This strategy worked well for me, use standard machine learning techniques to
solve an existing problem, make the system as easy to interact with as
possible, UI, API ect. Try to gather the customers data for them because a lot
of machine learning is getting a good size dataset and aggressively training a
flexible model on it. a good dataset can reduce friction if your customers can
simply sign up and see value straight away.

I'd say (biased) do what I did... major in compsci which keeps things
flexible, do your own research and create your own company to break into the
ai/machine learning space which can be hard to get practical experience in for
a new grad

------
chatmasta
It seems like you’re at a crossroads now, but trust me, you’re not. You are at
the very beginning of your career.
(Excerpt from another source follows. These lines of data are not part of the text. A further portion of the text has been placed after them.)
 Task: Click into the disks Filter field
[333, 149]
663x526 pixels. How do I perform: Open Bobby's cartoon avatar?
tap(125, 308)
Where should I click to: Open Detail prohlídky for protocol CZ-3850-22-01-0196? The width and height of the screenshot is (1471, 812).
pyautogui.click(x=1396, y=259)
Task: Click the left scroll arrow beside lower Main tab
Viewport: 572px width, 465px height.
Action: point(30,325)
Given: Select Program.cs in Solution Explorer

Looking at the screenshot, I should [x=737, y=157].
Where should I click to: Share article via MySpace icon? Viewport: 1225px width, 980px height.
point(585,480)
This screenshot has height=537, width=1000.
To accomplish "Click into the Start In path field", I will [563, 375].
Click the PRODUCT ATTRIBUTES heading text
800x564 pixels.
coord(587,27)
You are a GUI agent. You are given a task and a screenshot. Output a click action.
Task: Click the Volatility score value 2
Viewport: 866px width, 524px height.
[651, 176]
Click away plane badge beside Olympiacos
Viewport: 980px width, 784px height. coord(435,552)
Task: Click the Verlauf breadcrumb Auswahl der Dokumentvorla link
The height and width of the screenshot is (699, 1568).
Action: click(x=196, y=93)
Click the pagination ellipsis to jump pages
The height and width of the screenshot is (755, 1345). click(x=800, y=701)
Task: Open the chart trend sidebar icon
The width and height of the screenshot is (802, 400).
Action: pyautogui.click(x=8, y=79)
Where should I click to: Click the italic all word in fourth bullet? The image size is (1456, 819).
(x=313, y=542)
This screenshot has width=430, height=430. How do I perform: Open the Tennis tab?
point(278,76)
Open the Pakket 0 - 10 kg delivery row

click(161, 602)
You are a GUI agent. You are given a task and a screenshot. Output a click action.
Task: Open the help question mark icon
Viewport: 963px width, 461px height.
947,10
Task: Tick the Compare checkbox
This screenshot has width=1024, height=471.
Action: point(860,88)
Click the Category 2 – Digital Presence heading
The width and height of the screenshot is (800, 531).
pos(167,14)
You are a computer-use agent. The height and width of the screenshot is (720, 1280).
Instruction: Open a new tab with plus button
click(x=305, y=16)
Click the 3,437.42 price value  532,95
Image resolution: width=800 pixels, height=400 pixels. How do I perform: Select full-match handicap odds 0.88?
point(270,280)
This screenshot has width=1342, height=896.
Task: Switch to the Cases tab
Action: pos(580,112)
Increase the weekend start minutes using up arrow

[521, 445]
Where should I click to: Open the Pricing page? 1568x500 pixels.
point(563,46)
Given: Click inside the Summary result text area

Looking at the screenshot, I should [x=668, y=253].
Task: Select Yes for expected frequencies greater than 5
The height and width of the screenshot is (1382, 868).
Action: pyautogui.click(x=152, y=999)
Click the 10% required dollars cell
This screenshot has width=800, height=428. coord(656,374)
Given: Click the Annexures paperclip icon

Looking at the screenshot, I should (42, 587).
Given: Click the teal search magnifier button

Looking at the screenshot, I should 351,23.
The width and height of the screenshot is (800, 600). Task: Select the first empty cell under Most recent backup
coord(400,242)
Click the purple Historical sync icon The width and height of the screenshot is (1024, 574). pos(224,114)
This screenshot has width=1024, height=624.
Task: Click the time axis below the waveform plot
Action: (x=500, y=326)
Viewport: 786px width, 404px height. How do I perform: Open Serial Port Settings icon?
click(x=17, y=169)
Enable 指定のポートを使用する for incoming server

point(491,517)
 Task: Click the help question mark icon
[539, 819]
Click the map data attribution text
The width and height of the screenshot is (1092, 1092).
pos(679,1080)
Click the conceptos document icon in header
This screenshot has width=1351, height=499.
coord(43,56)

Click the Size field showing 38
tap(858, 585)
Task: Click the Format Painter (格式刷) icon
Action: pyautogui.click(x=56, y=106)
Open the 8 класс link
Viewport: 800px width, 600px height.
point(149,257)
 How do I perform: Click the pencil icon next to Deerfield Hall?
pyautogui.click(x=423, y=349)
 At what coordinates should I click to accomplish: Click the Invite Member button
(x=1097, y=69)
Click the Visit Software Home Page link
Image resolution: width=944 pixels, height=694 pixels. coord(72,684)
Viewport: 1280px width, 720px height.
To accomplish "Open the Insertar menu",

The best thing you can do is learn and
absorb as much as you can.

My advice is to take a breadth of classes and see what you like the most.
Learning is easier and more effective when you are excited about the subject.
Prioritize finding your passion, and everything will follow. Stay calm and
don’t stress; you’ll be fine.

Also, don’t neglect the fun parts of college. Make lots of friends, experience
life together. You’ll never have a chance to meet as many interesting people
as you do in college, and many of them will be your friends for life. My CS
education was valuable, yes. But what I remember from college is not nights
doing homework; it’s the time I spent with friends, and athletics. Not only
that, but in the four years since college, every career opportunity I’ve had
has been a result of connections made in school.

Get the work done, learn a lot, and get to know as many people as you can.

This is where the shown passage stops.